March is National Nutrition Month and it’s a good time to look at some of the issues about nutrition and health that impact seniors. Being overweight is something that can make the medical conditions that your senior loved one has even worse, and it can make them more likely to develop other serious medical problems. These are things that you, your senior, and their home care providers should consider when preparing meals.
For example, being overweight increases the risk that a senior will have a heart attack or a stroke. So it’s important for seniors that are overweight to lose weight. However, seniors can have trouble losing weight because exercise may be difficult for them. One option that seniors have to try and lose weight is to try a calorie deficit. But does that work? Is it safe? Here’s what you and your senior loved one should know:
What a Calorie Deficit Is
A calorie deficit is just a term for burning more calories than you take in each day. It means cutting back on calories in proportion to exercise. The theory behind a calorie deficit is that weight loss is just math. As long as someone is taking in fewer calories than they are burning each day they will start to lose weight. And while that’s great in theory it doesn’t always work like that. Not all calories are created equal.

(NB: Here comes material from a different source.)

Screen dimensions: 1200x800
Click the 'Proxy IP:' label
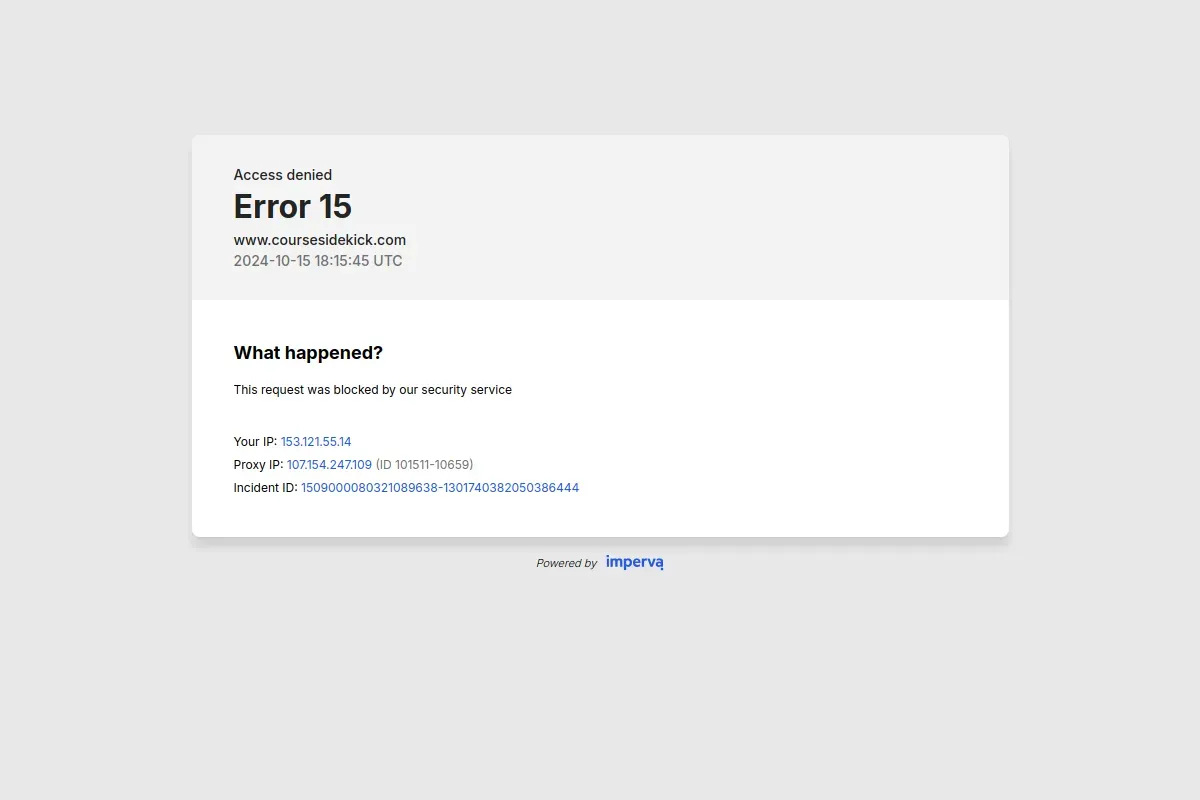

Calorie Deficits Require Exercise Too and Home Care Aides can Oversee
The more exercise your senior loved one does the more calories they will burn. So exercise is going to be part of any weight-loss strategy. Even simple exercise like walking around the block is better than just sitting on the couch. A home care provider can help motivate your senior loved one to get moving. A home care provider can also help track your senior loved one’s exercise through the week to help figure out how many calories they are burning.
Ask A Doctor
Seniors should never start a diet or a new way of eating like a calorie deficit without consulting their doctor. If your senior loved one needs to lose weight make an appointment to talk to their doctor so that you and your senior loved one can get helpful advice that is tailored to your loved one’s specific medical situation and weight loss goals.
A Healthy Diet Is Always A Good Option
There’s no magic trick to losing weight. Seniors who are eating a healthy diet that is primarily made up of vegetables and fruits with some lean meats like chicken and fish and some whole grains are going to have an easier time losing weight no matter what. There are ways that seniors can cut calories without a full-calorie deficit like switching to low-calorie dressings, eating more vegetables, and using fats like butter sparingly. Even seniors who can’t do much exercise because they have limited mobility can benefit from eating a healthy diet. And other benefits come from a healthy diet too. Seniors should focus on being healthy and not just focus on weight loss.